Sadiq Khan contro i Tory, mentre nel Paese cresce il 'Bregret'

Annacquare la Brexit, se non proprio rientrare nell'Ue. A chiederlo senza più giri di parole, rompendo il fronte della prudenza nel suo stesso partito, è il sindaco laburista di Londra, Sadiq Khan, primo esponente di spicco britannico con un ruolo di potere di livello nazionale a spingersi così avanti, sulla scia dei segnali di ripensamento - o quanto meno delle perplessità - che continuano ad emergere dall'opinione pubblica del Regno Unito: in preda a un malcontento sempre più diffuso per una crisi legata in larga parte a fattori globali, ma aggravata agli occhi di molti oltre Manica dai contraccolpi dell'addio all'Ue.

L'attacco a viso aperto di Khan, primo sindaco di radici pachistane e musulmane nella storia della capitale del Regno Unito, sorprende fino a un certo punto, tenuto conto che il suo elettorato di riferimento è quello di Londra: metropoli cosmopolita a prevalenza liberal da sempre anti-brexiteer, nella quale molti interessi si erano sentiti minacciati fin dall'inizio dallo strappo. E si rivolge in particolare alla versione "hard" imposta dagli ultimi governi conservatori al Regno dopo la contrastata vittoria di 'Leave' al referendum del 2016.

L'occasione è stata un intervento pubblico nel quale il primo cittadino - a due anni dell'entrata in vigore definitiva del divorzio da Bruxelles - ha preso di mira i Tories, accusandoli di aver inflitto "un danno immenso" al Paese. Ma ha criticato indirettamente pure il leader neomoderato del Labour, Keir Starmer, evocando un ripensamento almeno a favore di una Brexit più soft: magari con una riadesione (dall'esterno) al mercato unico e all'unione doganale europea. Prospettive che sir Keir ha invece di recente escluso nettamente, impegnandosi a non riaprire un dibattito "chiuso" per non rialimentare le divisioni del passato. E limitandosi a dire di voler "far funzionare la Brexit" - se diverrà primo ministro - attraverso un generico rapporto migliore col club dei 27.

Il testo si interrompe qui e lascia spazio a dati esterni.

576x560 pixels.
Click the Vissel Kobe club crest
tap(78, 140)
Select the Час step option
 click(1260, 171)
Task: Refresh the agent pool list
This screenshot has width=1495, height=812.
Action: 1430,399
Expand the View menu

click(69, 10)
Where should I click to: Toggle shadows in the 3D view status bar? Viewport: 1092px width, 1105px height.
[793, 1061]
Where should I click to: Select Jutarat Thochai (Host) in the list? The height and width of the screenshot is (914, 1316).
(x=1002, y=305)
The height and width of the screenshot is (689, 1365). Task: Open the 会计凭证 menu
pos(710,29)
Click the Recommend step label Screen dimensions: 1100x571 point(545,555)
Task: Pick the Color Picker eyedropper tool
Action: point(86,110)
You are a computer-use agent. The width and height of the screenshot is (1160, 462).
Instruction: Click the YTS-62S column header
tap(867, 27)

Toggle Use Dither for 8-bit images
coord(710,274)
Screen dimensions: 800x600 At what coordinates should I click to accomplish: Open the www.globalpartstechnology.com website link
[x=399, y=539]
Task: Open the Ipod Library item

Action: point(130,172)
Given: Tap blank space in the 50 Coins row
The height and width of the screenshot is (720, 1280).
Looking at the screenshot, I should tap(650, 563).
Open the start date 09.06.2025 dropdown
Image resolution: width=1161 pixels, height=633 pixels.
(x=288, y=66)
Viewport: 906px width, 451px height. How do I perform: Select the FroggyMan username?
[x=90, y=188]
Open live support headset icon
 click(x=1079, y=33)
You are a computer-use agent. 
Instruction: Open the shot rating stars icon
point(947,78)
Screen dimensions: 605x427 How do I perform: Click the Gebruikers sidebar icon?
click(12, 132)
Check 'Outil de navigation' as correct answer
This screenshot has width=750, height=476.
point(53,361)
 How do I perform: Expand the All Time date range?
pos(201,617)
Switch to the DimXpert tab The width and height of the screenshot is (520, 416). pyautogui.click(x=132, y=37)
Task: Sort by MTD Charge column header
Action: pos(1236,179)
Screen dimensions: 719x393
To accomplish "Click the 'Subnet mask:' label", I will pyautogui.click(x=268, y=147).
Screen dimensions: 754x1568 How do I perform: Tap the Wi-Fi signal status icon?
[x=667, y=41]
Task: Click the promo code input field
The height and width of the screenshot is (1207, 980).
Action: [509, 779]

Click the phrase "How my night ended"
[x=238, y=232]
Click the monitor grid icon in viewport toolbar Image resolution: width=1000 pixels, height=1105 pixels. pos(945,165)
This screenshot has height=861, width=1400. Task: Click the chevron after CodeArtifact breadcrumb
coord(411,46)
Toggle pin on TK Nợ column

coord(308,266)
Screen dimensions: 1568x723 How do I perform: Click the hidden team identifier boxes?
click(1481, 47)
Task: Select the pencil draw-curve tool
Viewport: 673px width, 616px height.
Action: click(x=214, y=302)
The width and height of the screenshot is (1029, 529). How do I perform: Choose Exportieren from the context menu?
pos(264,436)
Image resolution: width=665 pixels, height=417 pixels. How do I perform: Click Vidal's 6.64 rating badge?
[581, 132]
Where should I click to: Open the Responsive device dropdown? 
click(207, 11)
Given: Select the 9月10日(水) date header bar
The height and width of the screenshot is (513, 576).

Khan non le manda a dire e dice che la Brexit non funziona. "Dopo due anni di negazione e di fuga dalla realtà - replica - dobbiamo confrontarci con la dura verità dei fatti: la Brexit non funziona. Ha indebolito la nostra economia, lacerato l'unione interna (fra le nazioni del Regno), sminuito la nostra reputazione". Qualcosa a cui a suo dire si può ancora "porre riparo" solo a condizione di ripristinare "un maggior allineamento con i nostri vicini europei, di svoltare da questa Brexit hard ed estrema a una versione gestibile che sia al servizio della nostra economia e della nostra popolazione": svolta che dovrebbe comprendere "un dibattito pragmatico sui benefici del mercato unico e dell'unione doganale".

I sondaggi indicano del resto una delusione crescente fra i sudditi di Sua Maestà sui risultati e le mancate promesse della separazione. Sentimento condiviso in questo tempo di crisi persino da una maggioranza relativa di elettori favorevoli al divorzio nel 2016, stando a un ultimo rilevamento. E per il quale alcuni media e analisti hanno già coniato un neologismo, "Bregret", crasi fra Brexit e regret: che in inglese significa 'pentimento'.